二人も練習休んだら木兎さんがしょぼくれるかもしれませんし……。」
「あー、はいはい。病人は大人しくしててね。」
木葉は軽く受け流して歩を進める。
「だいたい、なんなんですか。二人とも。」
今度は急に不機嫌な口調になる。
「早川さんと木葉さん、どうしてそんなに仲良いんですか。
早川さんと付き合ってるのは俺なんですけど。
ねえ聞いてます?」
「なにお前熱で頭おかしくなってる?めんどくさいよ。」
木葉はため息交じりに赤葦の背中を叩く。
「ほら、もうすぐ家つくから。今日はもう何も考えないで休め。
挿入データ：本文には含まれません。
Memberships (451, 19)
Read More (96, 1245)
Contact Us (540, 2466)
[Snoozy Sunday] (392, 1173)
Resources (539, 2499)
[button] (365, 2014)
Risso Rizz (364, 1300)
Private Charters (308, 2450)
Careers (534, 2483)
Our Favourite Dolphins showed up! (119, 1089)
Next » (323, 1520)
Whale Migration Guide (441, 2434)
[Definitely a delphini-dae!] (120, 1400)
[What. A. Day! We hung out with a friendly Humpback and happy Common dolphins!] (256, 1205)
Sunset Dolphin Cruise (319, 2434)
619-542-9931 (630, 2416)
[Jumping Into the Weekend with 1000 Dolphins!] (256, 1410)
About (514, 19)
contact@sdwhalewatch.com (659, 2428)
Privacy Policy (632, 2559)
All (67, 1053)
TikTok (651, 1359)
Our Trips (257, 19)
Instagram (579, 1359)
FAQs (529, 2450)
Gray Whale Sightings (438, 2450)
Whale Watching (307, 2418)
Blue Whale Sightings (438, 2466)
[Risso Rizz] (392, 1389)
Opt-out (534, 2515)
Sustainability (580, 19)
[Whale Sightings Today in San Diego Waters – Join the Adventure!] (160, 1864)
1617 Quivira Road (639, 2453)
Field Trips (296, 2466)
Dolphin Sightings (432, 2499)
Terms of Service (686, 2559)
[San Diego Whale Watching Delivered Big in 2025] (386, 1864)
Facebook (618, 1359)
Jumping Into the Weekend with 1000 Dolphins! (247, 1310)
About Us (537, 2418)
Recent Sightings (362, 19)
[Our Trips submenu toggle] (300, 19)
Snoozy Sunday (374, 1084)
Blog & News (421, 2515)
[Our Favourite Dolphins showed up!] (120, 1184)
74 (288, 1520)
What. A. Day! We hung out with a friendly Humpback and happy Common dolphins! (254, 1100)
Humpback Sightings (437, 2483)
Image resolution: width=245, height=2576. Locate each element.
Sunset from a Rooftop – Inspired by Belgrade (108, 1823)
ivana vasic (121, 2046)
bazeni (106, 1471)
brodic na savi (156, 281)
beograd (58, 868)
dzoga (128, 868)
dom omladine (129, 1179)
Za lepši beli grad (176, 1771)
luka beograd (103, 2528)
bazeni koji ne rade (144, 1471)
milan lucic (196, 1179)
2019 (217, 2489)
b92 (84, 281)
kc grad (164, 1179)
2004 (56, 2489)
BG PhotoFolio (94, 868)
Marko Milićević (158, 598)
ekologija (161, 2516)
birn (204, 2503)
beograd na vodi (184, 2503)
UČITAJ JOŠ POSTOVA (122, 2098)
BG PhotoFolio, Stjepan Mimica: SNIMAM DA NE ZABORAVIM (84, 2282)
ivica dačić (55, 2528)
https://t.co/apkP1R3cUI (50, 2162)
」
「そうだよ。疲れとかストレスとかたまってるんだよきっと。
京治、家にお母さんか誰かいる?」
早川も心配そうに声をかける。
「あー、そう言えば昨日から誰もいないんすよね。
父親の単身赴任先に母親が会いに行っていて。時々あるんですよ。
息子のこと放置して夫婦水入らずっていうんですか?
そういう家なんです。心配しないでください。
いつも一人でなんとかやってますから。」
赤葦は熱のせいで饒舌になっているのか、
べらべらとしゃべりながら何が楽しいのか笑い出した。